Task inputs:

######

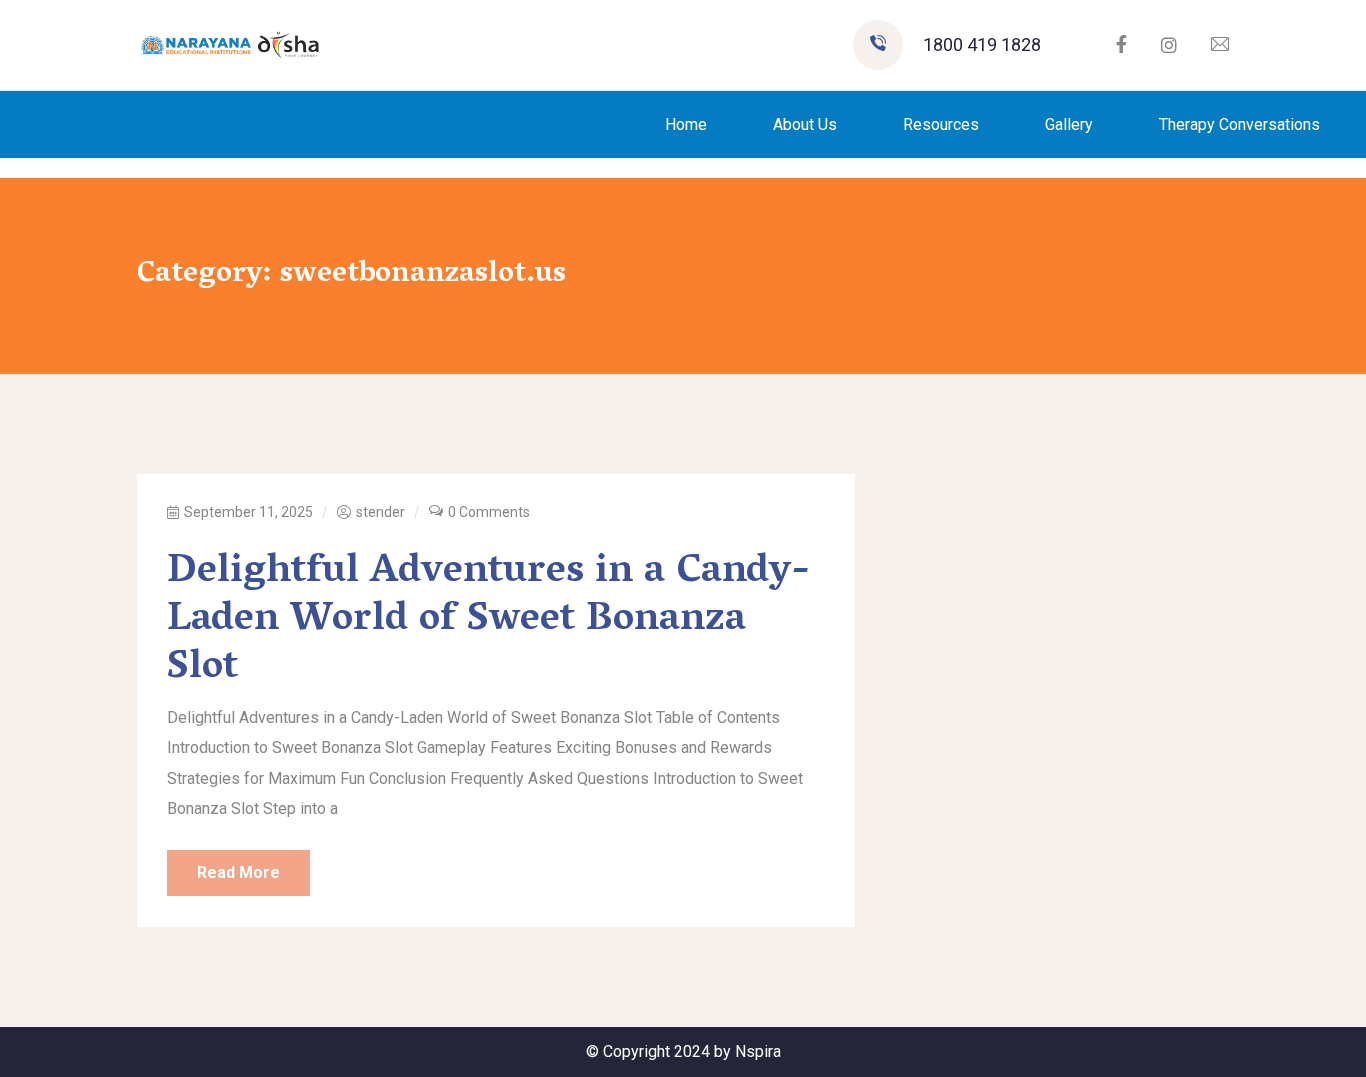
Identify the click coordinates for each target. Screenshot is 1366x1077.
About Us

######

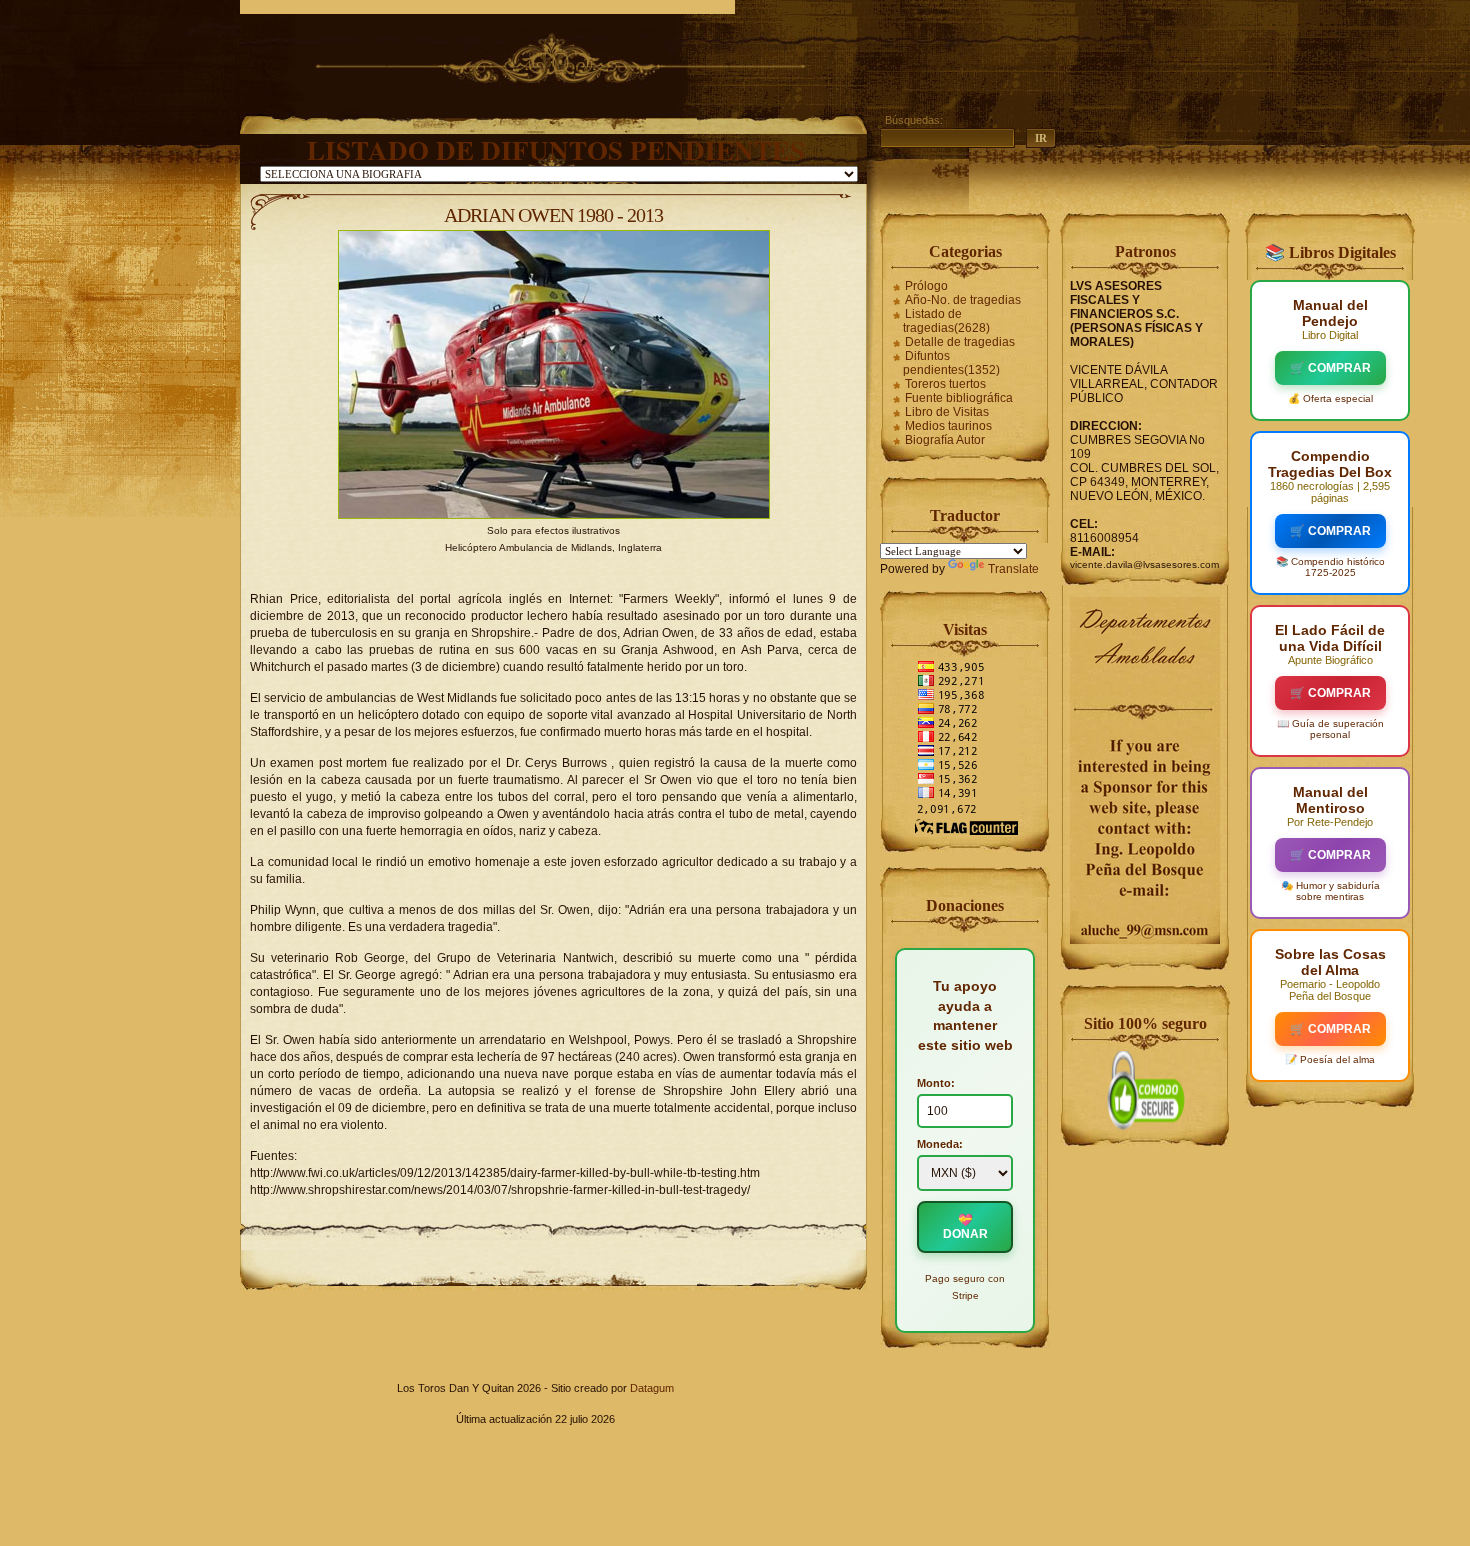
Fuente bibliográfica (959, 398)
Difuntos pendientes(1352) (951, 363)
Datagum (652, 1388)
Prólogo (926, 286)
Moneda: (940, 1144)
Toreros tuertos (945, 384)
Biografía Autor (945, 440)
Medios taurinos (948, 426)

######

Retype only this portion of the data above: the line containing "Datagum (652, 1388)", the line containing "Medios taurinos (948, 426)", and all lines between them, exactly.

Datagum (652, 1388)
Prólogo (926, 286)
Moneda: (940, 1144)
Toreros tuertos (945, 384)
Biografía Autor (945, 440)
Medios taurinos (948, 426)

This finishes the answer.